Choosing Integrating constants for Electric Field

[Jen2114]

Homework Statement

A nonconducting disk of radius R has a uniform positive surface charge density sigma. Find the Electric field at a point along the axis of the disk at a distance x from its center. Assume that x is positive

Homework Equations

E=kq/r

The Attempt at a Solution

I know I'm suppose to find dEX for one ring and then integrate to find the field due to all the rings.
dEx= (k) (2πσrx)dr /(x^2 +r^2) ^3/2
Why should you integrate this component from 0 to R and not R to -R

 

[DEvens]

Where exactly is the part of the disk from r=0 to r=-R? That is, where are the negative radius locations?

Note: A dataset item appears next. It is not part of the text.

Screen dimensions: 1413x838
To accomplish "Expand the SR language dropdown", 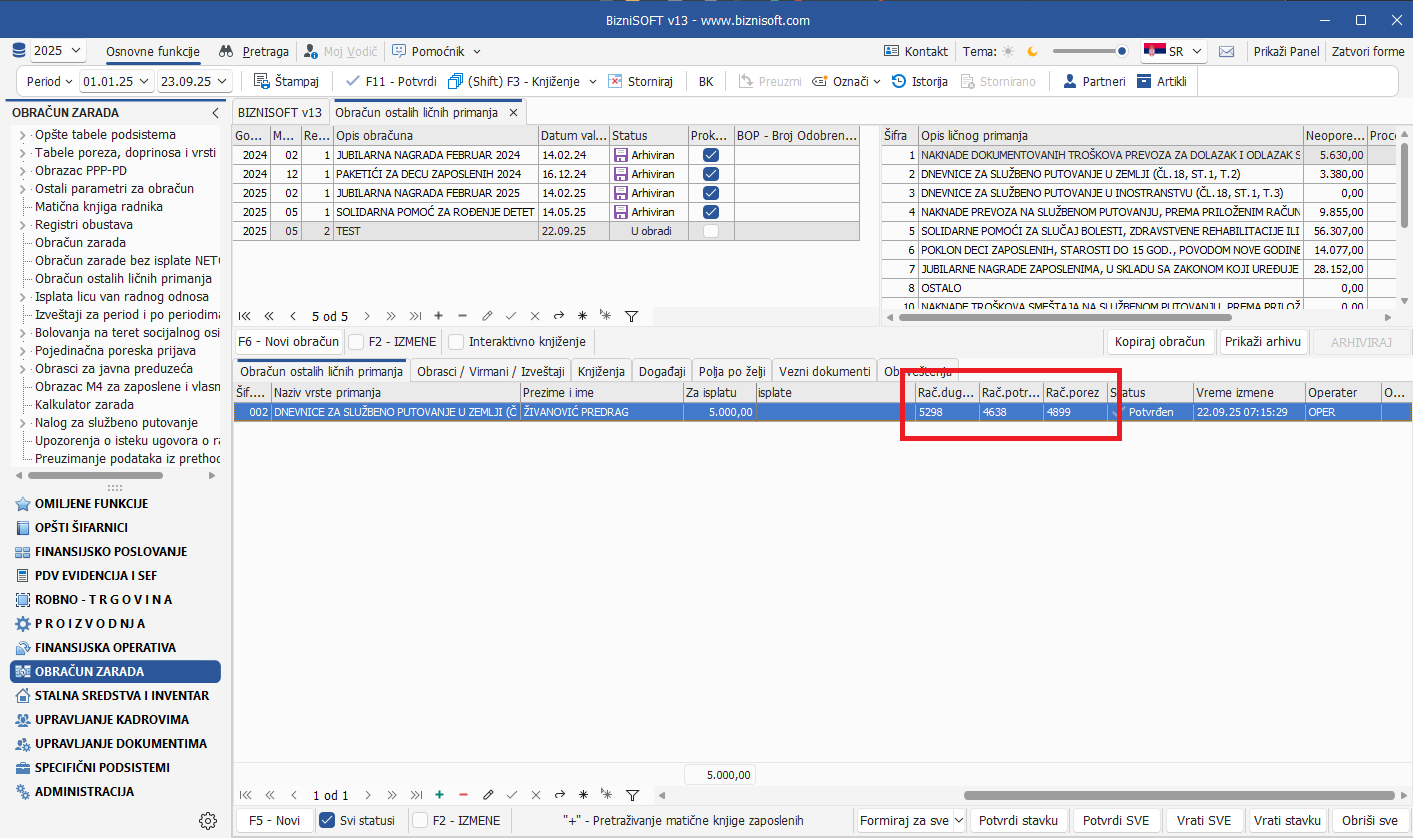I will point(1174,51).
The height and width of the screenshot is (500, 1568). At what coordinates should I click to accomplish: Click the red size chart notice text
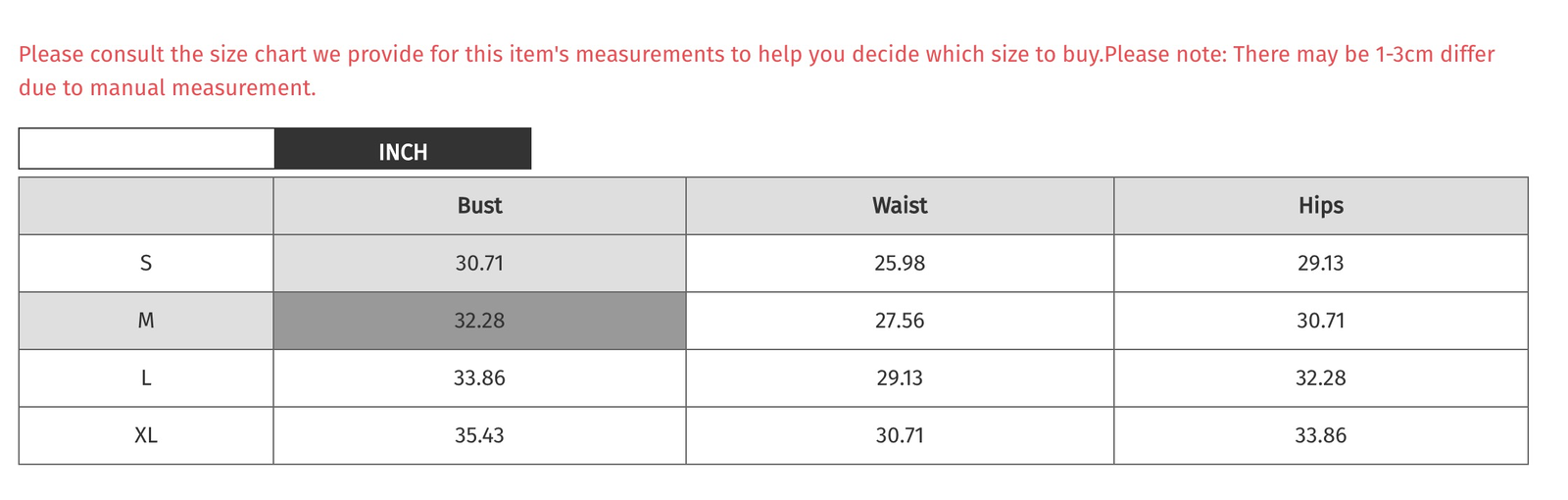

By the way, it is not an integrating constant as you suggest in the title. This is a definite integral so there is no integrating constant.

 

[LittleMrsMonkey]

For any future reference,what you mean is called "interval of integration" and not constants.

 

[Jen2114]

Hi,
sorry you're right I should've said that I don't understand why the limits of integration are 0 to R and not -R to R. The center of the disk is located at (0,0) and so the negative radius is at (0,-R) and the positive is at (0,R). The radius of the first ring I'm integrating is r and so then I have to integrate for the entire disk.

 

[Jen2114]

For any future reference,what you mean is called "interval of integration" and not constants.

Thank you, I will be much more clear next time

 

[LittleMrsMonkey]

Think about it logically.You are integrating radially outwards from 0.

 

[Jen2114]

So dEx=(1/4πε)*((2πσrx)/(x^2+r^2)^3/2)) is the electric field component in the x direction and so when you integrate to obtain the electric field for all the small rings in the disk , you are working your way out towards R, the radius of the entire disk. So that's why you integrate from 0 to R and not -R to R?

 

[LittleMrsMonkey]

It's easy,see?
You've forgotten the dr in your formula.

 

[Jen2114]

Ahhh ok I see thanks. Yeah, super clear now. Thanks I'll add the dr. Thanks again!

 

[LittleMrsMonkey]

You're welcome.I'm studying for an E-M exam right now anyway,so it's good use of my time.